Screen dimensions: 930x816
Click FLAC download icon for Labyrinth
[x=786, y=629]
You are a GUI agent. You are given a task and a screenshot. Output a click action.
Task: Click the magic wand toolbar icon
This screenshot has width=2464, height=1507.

━━━━━━━━━━━━━━━━━━━━

> Exercise task
Write out every line of the items above as a numbered list, omitting any blank lines.

> Exercise solution
1. Screen dimensions: 930x816
2. Click FLAC download icon for Labyrinth
3. [x=786, y=629]
4. You are a GUI agent. You are given a task and a screenshot. Output a click action.
5. Task: Click the magic wand toolbar icon
6. This screenshot has width=2464, height=1507.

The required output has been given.